Thursday, May 7, 2009

Congress and the Newspaper Tax

A couple of bills making the rounds of congress (notably the Senate bills of Ben Cardin of Maryland and John Kerry of Massachusetts) would grant newspapers the same tax-exempt status it grants churches (some find the comparison appropriate) with some of the same restrictions. The exemptions would only go to ink on paper publications, not Internet pubs or electronic media, and in their current forms, the bills could prohibit endorsement of political candidates.

The Constitution grants the news media certain tax exemptions already, built in so that the boys in the marble-columned buildings would resist the temptation to increase taxes on publications that wrote bad things about them. You might remember that that Virginia Republican genius Morgan Griffith of Salem threatened a few years ago to tax and regulate The Roanoke Times--and other papers--out of business because The Times implied that his level of intellect was deficient.

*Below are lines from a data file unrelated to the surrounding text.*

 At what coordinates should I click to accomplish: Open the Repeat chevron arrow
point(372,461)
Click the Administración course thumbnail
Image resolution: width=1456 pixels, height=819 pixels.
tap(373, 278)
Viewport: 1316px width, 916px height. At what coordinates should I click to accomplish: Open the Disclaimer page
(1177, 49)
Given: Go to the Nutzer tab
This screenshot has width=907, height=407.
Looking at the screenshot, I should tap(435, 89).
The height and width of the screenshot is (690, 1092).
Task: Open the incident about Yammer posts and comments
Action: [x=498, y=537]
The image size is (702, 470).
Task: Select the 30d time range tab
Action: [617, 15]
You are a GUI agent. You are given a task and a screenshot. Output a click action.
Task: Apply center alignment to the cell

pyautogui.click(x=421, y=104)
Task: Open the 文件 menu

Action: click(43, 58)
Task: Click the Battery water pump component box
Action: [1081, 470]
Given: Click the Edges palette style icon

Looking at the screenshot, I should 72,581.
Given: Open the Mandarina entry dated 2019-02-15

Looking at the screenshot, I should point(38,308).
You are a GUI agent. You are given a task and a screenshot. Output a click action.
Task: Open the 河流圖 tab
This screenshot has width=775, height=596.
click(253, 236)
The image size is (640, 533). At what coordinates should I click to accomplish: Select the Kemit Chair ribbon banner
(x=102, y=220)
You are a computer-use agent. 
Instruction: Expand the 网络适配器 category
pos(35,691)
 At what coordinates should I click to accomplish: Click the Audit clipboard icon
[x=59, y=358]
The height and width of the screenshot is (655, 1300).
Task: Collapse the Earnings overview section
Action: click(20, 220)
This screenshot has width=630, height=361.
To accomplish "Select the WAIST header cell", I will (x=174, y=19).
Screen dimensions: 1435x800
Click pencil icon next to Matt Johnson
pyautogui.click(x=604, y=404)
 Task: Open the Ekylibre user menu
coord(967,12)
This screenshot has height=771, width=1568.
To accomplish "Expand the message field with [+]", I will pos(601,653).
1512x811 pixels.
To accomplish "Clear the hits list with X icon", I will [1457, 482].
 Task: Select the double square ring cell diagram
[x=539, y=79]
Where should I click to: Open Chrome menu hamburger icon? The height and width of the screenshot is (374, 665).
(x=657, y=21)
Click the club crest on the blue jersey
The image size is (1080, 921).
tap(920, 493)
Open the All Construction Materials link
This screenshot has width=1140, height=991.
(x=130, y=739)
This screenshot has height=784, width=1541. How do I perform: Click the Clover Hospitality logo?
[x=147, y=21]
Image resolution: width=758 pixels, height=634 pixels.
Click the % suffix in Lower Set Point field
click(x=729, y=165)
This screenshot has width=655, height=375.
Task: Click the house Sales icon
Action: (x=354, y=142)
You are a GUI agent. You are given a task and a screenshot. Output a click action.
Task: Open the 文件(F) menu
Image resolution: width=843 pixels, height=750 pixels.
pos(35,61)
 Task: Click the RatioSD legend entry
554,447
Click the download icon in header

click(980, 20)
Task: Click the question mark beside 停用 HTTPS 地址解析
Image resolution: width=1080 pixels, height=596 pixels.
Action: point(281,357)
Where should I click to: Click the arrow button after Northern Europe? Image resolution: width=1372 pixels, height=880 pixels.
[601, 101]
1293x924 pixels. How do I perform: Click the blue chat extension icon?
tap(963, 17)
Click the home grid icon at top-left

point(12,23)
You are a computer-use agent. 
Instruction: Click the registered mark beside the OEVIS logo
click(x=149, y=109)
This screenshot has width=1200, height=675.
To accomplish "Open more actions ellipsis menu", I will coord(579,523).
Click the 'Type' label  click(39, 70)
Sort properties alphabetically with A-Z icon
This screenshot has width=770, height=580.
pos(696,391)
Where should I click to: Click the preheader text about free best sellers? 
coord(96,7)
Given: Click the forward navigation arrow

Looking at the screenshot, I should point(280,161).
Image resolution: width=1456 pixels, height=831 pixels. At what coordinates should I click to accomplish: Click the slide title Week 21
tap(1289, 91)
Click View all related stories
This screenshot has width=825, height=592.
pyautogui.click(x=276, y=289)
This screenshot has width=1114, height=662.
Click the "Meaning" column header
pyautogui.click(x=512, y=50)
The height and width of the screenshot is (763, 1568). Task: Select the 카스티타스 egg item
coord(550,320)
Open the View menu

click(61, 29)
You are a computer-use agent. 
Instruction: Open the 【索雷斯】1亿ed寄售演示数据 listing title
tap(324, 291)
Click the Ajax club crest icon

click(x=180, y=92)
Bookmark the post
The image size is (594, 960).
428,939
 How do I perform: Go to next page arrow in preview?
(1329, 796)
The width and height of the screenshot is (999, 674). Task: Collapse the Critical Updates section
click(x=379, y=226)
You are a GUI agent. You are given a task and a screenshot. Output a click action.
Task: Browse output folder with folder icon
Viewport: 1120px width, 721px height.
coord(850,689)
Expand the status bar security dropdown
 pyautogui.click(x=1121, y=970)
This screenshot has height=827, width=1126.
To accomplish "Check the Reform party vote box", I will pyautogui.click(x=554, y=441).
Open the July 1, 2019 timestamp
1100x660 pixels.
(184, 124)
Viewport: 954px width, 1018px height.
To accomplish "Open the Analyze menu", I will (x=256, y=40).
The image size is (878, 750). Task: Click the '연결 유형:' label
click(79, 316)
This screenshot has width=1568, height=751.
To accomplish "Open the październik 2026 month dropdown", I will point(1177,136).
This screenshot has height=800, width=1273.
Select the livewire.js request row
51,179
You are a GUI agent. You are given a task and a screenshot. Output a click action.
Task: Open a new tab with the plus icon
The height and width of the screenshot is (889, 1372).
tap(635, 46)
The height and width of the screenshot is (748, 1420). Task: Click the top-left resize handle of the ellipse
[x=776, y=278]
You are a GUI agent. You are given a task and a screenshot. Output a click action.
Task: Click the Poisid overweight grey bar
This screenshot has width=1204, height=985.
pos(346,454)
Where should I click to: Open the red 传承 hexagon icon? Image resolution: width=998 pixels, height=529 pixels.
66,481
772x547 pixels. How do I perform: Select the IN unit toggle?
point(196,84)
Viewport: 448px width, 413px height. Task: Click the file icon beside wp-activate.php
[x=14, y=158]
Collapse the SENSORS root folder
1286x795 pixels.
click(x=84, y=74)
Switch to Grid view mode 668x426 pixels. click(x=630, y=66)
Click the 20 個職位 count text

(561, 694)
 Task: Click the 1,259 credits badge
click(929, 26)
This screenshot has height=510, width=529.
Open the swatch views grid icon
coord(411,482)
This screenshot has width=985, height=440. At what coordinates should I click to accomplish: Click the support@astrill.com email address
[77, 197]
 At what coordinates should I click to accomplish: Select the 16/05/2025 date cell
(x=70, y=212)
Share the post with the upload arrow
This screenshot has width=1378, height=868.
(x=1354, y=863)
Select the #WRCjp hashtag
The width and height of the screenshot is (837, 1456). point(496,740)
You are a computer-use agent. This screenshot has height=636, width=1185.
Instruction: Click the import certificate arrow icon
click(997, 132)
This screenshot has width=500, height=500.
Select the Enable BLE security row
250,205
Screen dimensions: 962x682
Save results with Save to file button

The Griffith threat proved The Times right, if nothing else had.

There are a lot of people wringing their hands that the tax exemption would slow down the move toward new media by giving print an unfair advantage (which online outlets have enjoyed all along), but I'm not sure anything is going to slow technology. I mean, I'm 62 years old and just opened a Twitter account. I blog daily. I use viral marketing for our magazine.

It's here and it's going to get you!

Still, I don't quite know where to come down on the congressional proposals, but I do have absolute faith that whatever comes out of those astute bodies will be wrong, absolutely wrong for everybody.